Sinks
A sink writes a batch and a checkpoint. An exactly-once sink writes both atomically, so a crash commits both or neither.
Delivery
Section titled “Delivery”| sink | guarantee | resume from | multi-instance |
|---|---|---|---|
| DeltaSink | exactly-once | checkpoint in the Delta commit metadata | yes |
| PostgresSink | exactly-once | checkpoint row keyed by pipeline_id | single instance |
| KafkaSink | exactly-once | checkpoint record on a compacted topic | single instance |
| DatabricksSink | exactly-once | checkpoint in the Delta commit metadata | yes |
| S3Sink | at-least-once | source’s committed position | idempotent (deterministic keys) |
| SnowflakeSink | exactly-once | checkpoint row keyed by pipeline_id | single instance |
| BigQuerySink | at-least-once | source’s committed position | idempotent (key-based MERGE) |
An at-least-once sink writes data only; the source’s committed position is the resume authority, and idempotent writes keep replays from duplicating.
from pyrula.pipelines import DeltaSink
DeltaSink("/data/orders", pipeline_id="orders-to-delta")Writes the Arrow batch and the checkpoint in one Delta transaction, the checkpoint in the
commit metadata keyed by pipeline_id. Resume scans history for the latest checkpoint that
pipeline wrote. Under a multi-instance rebalance it merges per-partition offsets to the max,
so two instances writing the same table do not under-resume each other’s partitions.
Postgres
Section titled “Postgres”from pyrula.pipelines import PostgresSink
PostgresSink(dsn, table="orders_sink", pipeline_id="orders-to-pg")Ingests the batch with ADBC adbc_ingest (COPY under the hood) and upserts the checkpoint
into a __pyrula_checkpoints table, both in one Postgres transaction. The target table is
created from the Arrow schema on first write.
from pyrula.pipelines import KafkaSink
KafkaSink(bootstrap_servers, topic="orders-mirror", pipeline_id="mirror")Produces the data records and a checkpoint record in one Kafka transaction, the checkpoint on
a compacted topic keyed by pipeline_id. A read_committed consumer never sees an aborted
batch. Resume reads the last checkpoint record for the pipeline.

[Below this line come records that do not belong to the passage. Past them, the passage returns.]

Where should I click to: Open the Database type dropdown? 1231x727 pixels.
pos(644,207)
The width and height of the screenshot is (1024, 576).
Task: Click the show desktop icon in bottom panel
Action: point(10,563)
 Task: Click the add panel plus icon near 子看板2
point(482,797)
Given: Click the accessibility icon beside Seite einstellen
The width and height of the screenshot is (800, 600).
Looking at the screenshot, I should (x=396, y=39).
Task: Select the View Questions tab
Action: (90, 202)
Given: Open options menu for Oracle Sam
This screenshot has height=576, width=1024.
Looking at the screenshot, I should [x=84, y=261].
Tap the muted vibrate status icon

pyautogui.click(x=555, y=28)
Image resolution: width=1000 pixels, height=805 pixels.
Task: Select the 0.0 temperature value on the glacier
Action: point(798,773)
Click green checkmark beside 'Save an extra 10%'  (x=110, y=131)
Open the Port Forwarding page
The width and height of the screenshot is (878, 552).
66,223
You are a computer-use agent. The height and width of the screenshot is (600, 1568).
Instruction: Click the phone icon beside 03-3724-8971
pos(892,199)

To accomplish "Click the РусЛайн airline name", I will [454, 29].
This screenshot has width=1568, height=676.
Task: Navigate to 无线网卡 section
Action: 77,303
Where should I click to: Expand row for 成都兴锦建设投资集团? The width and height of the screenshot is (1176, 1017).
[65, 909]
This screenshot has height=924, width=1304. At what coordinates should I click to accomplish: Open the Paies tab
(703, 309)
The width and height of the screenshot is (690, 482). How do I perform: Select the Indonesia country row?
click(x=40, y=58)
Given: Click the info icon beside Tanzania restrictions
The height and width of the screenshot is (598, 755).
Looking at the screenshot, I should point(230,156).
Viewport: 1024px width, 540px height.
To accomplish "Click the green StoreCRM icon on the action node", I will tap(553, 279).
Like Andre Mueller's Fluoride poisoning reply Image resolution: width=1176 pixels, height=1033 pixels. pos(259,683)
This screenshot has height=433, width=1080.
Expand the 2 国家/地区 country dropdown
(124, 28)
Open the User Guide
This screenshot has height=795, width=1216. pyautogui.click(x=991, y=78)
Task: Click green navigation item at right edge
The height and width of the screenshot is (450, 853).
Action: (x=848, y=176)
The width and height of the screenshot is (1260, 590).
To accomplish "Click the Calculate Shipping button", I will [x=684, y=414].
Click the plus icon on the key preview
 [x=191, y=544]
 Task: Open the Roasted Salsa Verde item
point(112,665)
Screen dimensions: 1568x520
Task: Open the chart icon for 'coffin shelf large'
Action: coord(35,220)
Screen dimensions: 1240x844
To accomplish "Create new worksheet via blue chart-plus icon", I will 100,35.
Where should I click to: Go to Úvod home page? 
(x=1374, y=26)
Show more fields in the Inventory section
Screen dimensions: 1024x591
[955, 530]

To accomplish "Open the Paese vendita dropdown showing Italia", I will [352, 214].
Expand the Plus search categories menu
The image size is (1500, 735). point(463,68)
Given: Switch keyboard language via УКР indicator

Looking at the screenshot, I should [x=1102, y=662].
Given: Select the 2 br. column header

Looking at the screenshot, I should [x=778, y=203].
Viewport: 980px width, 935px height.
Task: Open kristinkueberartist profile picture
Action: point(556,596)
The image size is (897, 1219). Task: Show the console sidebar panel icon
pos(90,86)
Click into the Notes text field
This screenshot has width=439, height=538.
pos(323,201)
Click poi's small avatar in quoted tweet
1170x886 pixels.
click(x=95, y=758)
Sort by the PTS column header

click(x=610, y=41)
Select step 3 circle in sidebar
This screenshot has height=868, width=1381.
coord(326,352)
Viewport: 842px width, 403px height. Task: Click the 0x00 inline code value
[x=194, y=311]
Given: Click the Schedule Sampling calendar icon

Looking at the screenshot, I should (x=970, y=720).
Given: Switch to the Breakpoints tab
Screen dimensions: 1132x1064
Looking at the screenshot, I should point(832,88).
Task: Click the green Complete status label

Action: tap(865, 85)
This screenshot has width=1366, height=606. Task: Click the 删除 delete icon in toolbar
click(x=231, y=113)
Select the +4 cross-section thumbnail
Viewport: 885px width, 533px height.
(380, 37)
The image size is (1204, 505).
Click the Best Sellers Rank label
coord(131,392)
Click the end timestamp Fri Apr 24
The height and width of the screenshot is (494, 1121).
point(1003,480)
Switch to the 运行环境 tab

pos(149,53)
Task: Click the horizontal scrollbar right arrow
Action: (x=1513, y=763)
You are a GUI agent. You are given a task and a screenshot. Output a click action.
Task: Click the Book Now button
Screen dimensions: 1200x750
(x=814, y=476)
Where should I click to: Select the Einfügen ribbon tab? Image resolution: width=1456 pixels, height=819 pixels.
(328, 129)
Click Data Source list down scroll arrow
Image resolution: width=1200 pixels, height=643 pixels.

v1 is raw-only: it produces the batch’s binary value column as is. Encode upstream and feed
value_format="raw".
Databricks (Unity Catalog)
Section titled “Databricks (Unity Catalog)”from pyrula.pipelines import DatabricksSink
DatabricksSink("main.sales.events", pipeline_id="orders-to-uc")A DeltaSink that resolves the UC table and vends temporary credentials first, then writes
the object store directly. Exactly-once is inherited from the Delta sink unchanged: data and
checkpoint land in one Delta commit, keyed by pipeline_id. Credentials are re-vended before
they expire.
Auth and constraints match the Databricks source: ambient SDK config or host=/token=/
client=, AWS only, external-storage UC tables, pyrula-pipelines[databricks]. The table
must already exist (v1 appends, it does not create UC-managed tables).
S3 (object store)
Section titled “S3 (object store)”from pyrula.pipelines import S3Sink
S3Sink("bucket/prefix", pipeline_id="orders-to-s3", storage_options={"AWS_REGION": "us-east-1"})Writes each batch as one Parquet object under bucket/prefix/<pipeline_id>/, named
deterministically from the checkpoint. A replay writes the same key and overwrites rather
than duplicating, so the result is effectively-once even though the sink itself is
at-least-once. storage_options takes the same AWS_* keys as the Delta connector and
reaches any S3-compatible store; pass AWS_ENDPOINT_URL for a self-hosted backend (for
example Garage). Parquet only, snappy-compressed. Give the prefix as bucket/prefix, with
no s3:// scheme. pyrula-pipelines[s3].
Snowflake
Section titled “Snowflake”from pyrula.pipelines import SnowflakeSink
SnowflakeSink(dsn, table="orders_sink", pipeline_id="orders-to-sf")Ingests the batch with ADBC and merges the checkpoint into a __pyrula_checkpoints table,
both in one transaction, so data and checkpoint commit together. The target table is created
from the Arrow schema on first write. pyrula-pipelines[snowflake].
BigQuery
Section titled “BigQuery”from pyrula.pipelines import BigQuerySink
BigQuerySink(dsn, table="orders_sink", key=["id"], pipeline_id="orders-to-bq")At-least-once. BigQuery has no transaction spanning the data write and a checkpoint, so
idempotency comes from a key-based merge: each batch is staged and merged into the target on
key, so a replay of the same rows is absorbed instead of duplicated. key is required and
names the columns that identify a row. pyrula-pipelines[bigquery].